Le premesse fanno comprendere che l’esito potrebbe davvero essere questo. Ma è indubbio che il fatto di ricalibrare il rapporto famiglia/Chiesa secondo i parametri impegnativi indicati da Amoris laetitia finirà con il rendere il percorso ancora più benefico. La rivoluzione della gioia promossa dal documento di papa Francesco – ieri sera ha parlato di famiglia come «faro che irradia la sua gioia nel mondo» – sarà inevitabilmente, e non solo in Irlanda, un processo di lunga durata, una svolta culturale che ha bisogno di adeguati tempi di maturazione e di sviluppo.
Se n’è avuta prova in questi giorni, nei tanti confronti previsti da un programma infinito su decine e decine di temi. A due anni dalla pubblicazione dell’Esortazione postsinodale è apparso evidente come le resistenze per alcune aperture, che sono ragionevoli tentativi di conformare più strettamente la prassi pastorale alla misericordia evangelica, permangano ormai in ambiti tanto residuali da apparire irrilevanti.
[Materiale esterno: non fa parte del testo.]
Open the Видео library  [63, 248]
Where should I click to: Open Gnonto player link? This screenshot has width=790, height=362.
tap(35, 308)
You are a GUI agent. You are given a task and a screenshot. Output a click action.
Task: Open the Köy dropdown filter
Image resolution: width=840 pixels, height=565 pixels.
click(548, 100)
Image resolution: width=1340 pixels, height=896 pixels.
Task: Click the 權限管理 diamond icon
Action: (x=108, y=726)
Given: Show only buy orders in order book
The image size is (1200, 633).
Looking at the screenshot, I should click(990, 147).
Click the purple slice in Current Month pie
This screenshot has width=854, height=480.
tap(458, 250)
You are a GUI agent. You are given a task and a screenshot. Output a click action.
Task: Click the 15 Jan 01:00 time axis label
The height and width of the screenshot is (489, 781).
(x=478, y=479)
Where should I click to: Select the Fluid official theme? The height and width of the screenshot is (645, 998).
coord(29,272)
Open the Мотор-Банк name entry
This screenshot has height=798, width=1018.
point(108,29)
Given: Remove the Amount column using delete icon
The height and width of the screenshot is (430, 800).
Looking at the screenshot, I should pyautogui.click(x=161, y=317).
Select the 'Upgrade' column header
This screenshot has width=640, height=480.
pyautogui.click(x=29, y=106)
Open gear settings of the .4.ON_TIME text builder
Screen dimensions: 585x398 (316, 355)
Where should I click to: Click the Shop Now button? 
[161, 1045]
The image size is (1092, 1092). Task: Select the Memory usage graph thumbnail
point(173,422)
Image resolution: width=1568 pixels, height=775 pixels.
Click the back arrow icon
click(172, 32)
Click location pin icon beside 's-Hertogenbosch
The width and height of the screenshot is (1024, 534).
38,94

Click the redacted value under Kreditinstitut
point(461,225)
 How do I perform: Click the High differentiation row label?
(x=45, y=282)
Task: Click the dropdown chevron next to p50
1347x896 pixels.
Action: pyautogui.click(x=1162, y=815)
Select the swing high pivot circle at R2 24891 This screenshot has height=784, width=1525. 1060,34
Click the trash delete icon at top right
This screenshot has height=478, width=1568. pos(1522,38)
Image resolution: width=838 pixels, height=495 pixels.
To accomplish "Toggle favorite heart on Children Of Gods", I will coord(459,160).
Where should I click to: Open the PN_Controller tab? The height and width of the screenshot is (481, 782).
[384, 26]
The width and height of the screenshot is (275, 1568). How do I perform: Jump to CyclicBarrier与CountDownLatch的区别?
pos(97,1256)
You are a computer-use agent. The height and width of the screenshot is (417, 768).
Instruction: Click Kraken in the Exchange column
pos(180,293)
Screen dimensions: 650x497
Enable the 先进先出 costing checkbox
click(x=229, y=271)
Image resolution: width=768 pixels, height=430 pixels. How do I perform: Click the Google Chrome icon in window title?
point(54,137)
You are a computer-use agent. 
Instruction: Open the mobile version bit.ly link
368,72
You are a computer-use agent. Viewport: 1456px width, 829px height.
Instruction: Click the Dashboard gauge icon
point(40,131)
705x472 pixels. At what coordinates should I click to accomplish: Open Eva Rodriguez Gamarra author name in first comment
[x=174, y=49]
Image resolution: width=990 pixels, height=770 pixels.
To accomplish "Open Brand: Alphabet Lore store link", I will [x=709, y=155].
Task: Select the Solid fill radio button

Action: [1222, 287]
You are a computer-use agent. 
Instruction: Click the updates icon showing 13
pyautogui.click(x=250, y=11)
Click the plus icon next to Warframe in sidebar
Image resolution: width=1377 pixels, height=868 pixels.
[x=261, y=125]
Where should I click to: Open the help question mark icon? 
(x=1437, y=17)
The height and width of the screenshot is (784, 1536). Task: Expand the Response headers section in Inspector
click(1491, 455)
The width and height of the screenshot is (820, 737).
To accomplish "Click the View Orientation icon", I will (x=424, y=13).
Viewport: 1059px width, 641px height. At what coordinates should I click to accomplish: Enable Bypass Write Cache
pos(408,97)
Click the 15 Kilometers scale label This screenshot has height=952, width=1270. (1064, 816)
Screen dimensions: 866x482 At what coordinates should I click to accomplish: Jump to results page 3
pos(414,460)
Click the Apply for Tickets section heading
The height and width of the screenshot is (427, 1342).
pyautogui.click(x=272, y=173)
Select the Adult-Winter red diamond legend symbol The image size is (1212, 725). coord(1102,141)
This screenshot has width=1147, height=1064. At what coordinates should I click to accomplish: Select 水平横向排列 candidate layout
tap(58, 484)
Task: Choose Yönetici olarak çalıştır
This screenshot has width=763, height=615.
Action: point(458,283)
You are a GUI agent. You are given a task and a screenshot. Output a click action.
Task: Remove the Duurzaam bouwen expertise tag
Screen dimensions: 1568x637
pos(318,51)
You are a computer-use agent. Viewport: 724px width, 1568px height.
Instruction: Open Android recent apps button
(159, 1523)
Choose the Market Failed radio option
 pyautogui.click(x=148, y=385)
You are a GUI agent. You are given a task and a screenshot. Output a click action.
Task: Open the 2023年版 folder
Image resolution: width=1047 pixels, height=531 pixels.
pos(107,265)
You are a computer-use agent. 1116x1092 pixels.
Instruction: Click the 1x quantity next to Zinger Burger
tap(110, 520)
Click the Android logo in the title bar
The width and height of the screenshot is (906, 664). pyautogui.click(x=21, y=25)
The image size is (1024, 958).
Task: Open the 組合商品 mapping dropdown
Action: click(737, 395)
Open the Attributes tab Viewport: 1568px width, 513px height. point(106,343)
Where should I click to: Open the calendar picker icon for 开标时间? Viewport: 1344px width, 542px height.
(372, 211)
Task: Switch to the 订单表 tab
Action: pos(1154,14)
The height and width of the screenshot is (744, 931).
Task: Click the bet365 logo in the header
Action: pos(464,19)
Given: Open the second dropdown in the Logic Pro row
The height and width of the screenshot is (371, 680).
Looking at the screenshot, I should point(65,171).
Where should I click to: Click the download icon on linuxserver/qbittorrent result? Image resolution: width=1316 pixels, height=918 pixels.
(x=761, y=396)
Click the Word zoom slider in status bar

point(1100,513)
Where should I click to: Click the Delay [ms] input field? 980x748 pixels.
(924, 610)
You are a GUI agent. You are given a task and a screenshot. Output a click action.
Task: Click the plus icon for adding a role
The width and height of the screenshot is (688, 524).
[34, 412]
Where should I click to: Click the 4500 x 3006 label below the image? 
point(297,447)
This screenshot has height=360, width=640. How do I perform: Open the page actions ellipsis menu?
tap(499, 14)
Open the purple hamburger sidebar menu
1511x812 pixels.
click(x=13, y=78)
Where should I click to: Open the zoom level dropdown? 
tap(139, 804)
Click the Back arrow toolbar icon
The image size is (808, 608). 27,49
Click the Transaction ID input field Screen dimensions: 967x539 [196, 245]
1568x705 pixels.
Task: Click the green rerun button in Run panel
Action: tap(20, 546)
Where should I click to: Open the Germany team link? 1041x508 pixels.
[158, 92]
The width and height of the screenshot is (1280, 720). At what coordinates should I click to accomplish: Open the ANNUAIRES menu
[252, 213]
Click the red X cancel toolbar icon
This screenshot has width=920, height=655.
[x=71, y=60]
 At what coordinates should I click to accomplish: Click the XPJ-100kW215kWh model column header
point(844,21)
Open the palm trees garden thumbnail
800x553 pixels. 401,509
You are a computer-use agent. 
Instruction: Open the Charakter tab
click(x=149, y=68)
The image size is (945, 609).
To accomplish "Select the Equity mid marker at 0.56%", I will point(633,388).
Le migliaia di delegati provenienti dai cinque continenti hanno mostrato con chiarezza di aver compreso e fatto proprio l’intento di Francesco e del lungo percorso sinodale da lui voluto: cambiare per non morire.
Rinnovare la proposta, sganciandola dai vincoli di un giuridicismo ormai incomprensibile alla maggior parte dei fedeli, anzi causa di disagio e di fastidio, per evitare di rendere irreversibile la diaspora tra amore della vita e amore della norma, riavviando così un processo di bene.
L’appello è stato raccolto e, per quanto è stato possibile vedere, largamente condiviso proprio nei suoi obiettivi più ambiziosi. Ricostruire una civiltà dell’amore capace di andare all’essenziale ma, allo stesso tempo, pronta ad allargare le braccia per raccogliere gli appelli di coloro troppo a lungo lasciati ai margini. La presenza tanto discussa del gesuita James Martin, "missionario" sulla frontiera della realtà delle persone omosessuali e transessuali, si spiega proprio in questa logica. Gli interrogativi legati a un figlio gay sono tali da non poter essere ignorati da nessun genitore.
E se Amoris laetitia ne parla perché l’Incontro mondiale delle famiglie avrebbe dovuto tacere? Per lo stesso motivo non sono state trascurate decine di altre questioni su cui la famiglia, proprio come sull’educazione dei figli alla maturazione affettiva, ha piena titolarità. E sostenere la crescita della famiglia vuol dire costruire un mondo migliore perché, come ha detto ieri sera Francesco, «in ogni società la famiglia genera pace».